先週の事だ。卒業を控え少なくなった講義を終えて暇をもて余した私がおやつ片手に研究室へ顔を出すと、その主たる吉田教授が生徒の卒論を前に難しい顔で唸っていた。生徒から「限りなく地蔵っぽいが一歩間違うと妖怪」とまで言われる柔和で有名な吉田教授のそんな顔が珍しく、これは暇潰しにもってこいだと断定した私は鼻を膨らませて喜び、呑気に「あれ教授、どうしたんですかお菓子食べますか」とヘラヘラしながら裂きイカを差し出した。教授は「斎藤くんにとって裂きイカってお菓子なの?これつまみじゃないの?」と言いつつも私の手から受け取ってイカを口に放り、ため息混じりにどうやらそんな顔をするに至った原因らしいものをぱさりと机に置いた。そこで何を見てそんな愉快な顔をしているのかとニヤニヤ視線を投げた私が見たものは、見紛う事なき我が提出した卒論、その名も「イポメア・ニルの成り立ちとその育成における日乗」であった。
一見小難しいタイトルで論文として悪くなさそうなこの卒論、タイトル全て一般的な言葉に言い換えれば「朝顔観察日記」になる。勿論メンデルの法則だの何か特別な発見が記されているわけもなく、内容は小学生の夏休み自由研究と一切変わらない単なる朝顔の成長記録である。当然卒論として成り立っていないし教授が採点できようはずもない。何でテーマを決めたあの時私は卒論としてこれでいけると思ったのか、そもそも国文科であるというのに何故研究対象に植物を選んだのか、己の所業であるのにその一切が解せない。斉藤君これ点数がつけられないんだけどどうしたらいいかなと呻いた教授に私が言えた言葉は、ごめんなさいやり直しますというものだけだった。

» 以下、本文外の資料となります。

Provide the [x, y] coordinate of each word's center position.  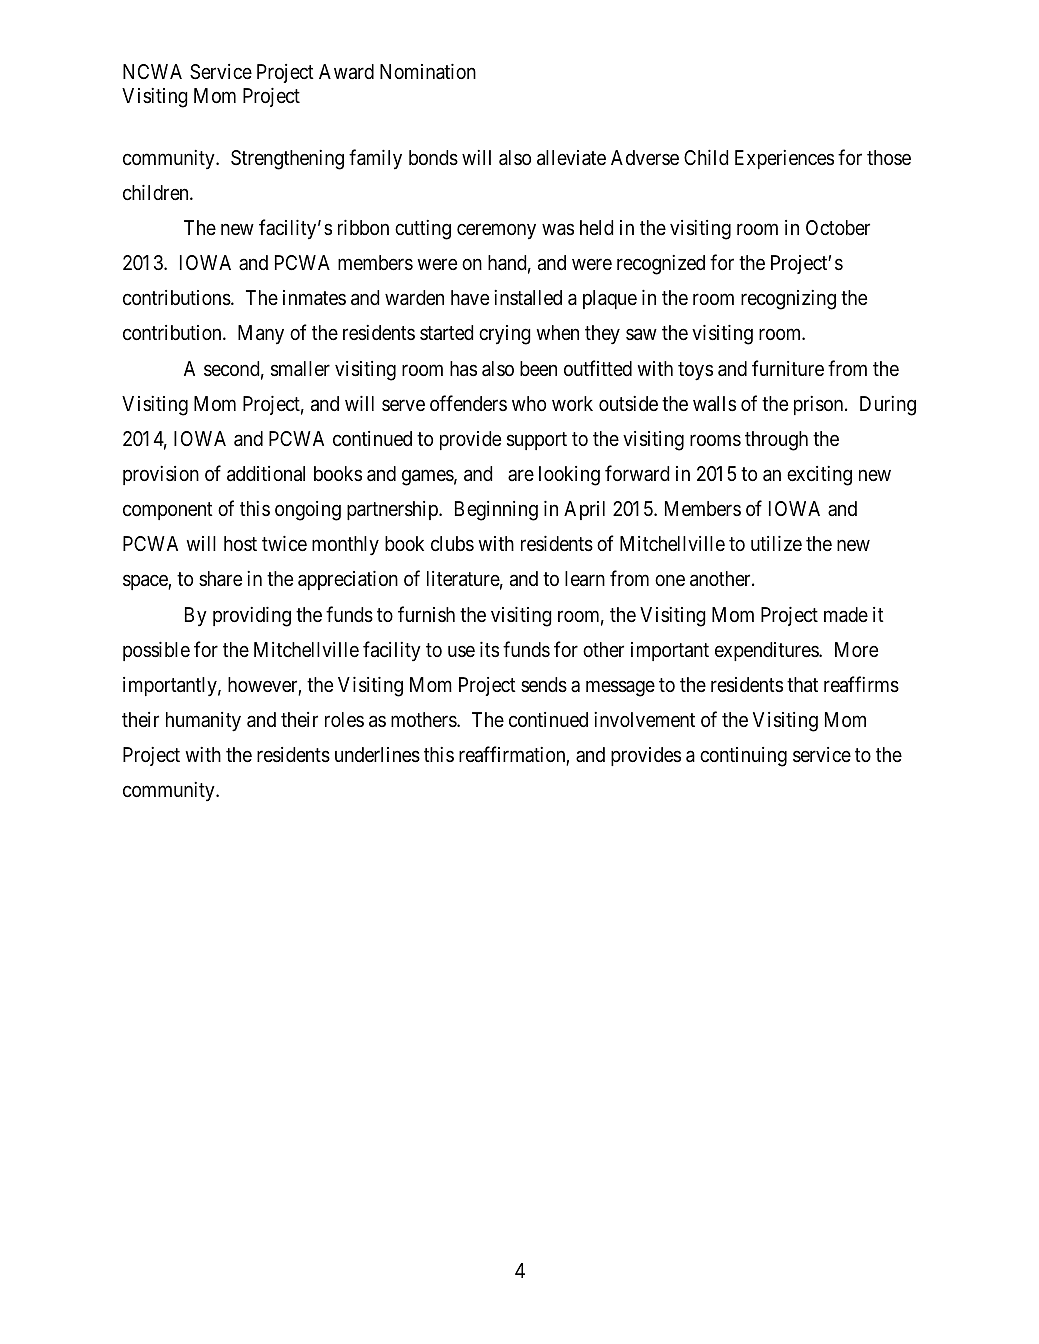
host [240, 543]
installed [528, 298]
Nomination [428, 72]
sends [544, 685]
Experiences [784, 159]
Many [261, 335]
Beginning [496, 511]
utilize [776, 543]
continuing [743, 757]
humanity [203, 722]
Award [346, 72]
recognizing [788, 300]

直立不動で口をすぼめる私の前で吉田教授が最後のページをパラリとめくった。うなぎのぼりに上がっていた私の血圧はまた一度上昇し、顔中びっしりと脂汗が浮き出ている。鏡がないので己の様相は知りようもないが、緊張のあまり限りなく今流行りの人っぽい別の何か即ち人外になりかけている気がする。そういえば研究室に辿り着くまでの道程ですれ違った全ての人間が私と目が合うなり悲鳴を上げて逃げて行ったが、電車から降りた際に反対側のホームから「おかあさん見てゴブリンがいる!本当にこん棒持ってる!」とちびっ子が興奮気味に叫んでいたあれは、もしかすると私を指しての発言だったのだろうか。思えば今日は朝の星座占いで獅子座のラッキーカラーが銀色であると知り、玄関先で見つけた婆さんの鉛色の杖を後生大事に握り締めて持ち歩いていた。もしこれをこん棒と見たのならちびっ子の言うゴブリンとはどう考えても私である。人気の人外枠からはぶっちぎりで圏外だ。巷で人気の人外とはゴム人間や獣人系、そうでなくとも容姿に可愛らしさが常備してある生命体であって、決して人から悲鳴を上げられるようなモンスターではない。
「―――斉藤君」
「は、はい!」
ぱさりと卒論をデスクに置いた吉田教授が顔を上げ、私は緊張でびくりと一瞬分裂した。ぎょっとした教授が目を擦るのを他所に私は内心で今こそあの合言葉、ガンガン行こうぜを唱える時だと内心で叫び続きを待った。気分はラスボスたる魔王に全裸で挑んだ村人Fである。勇者ですらないのに何故挑んだのか、しかもどうしてブリーフの一枚も着用しなかったのか理解に苦しむ。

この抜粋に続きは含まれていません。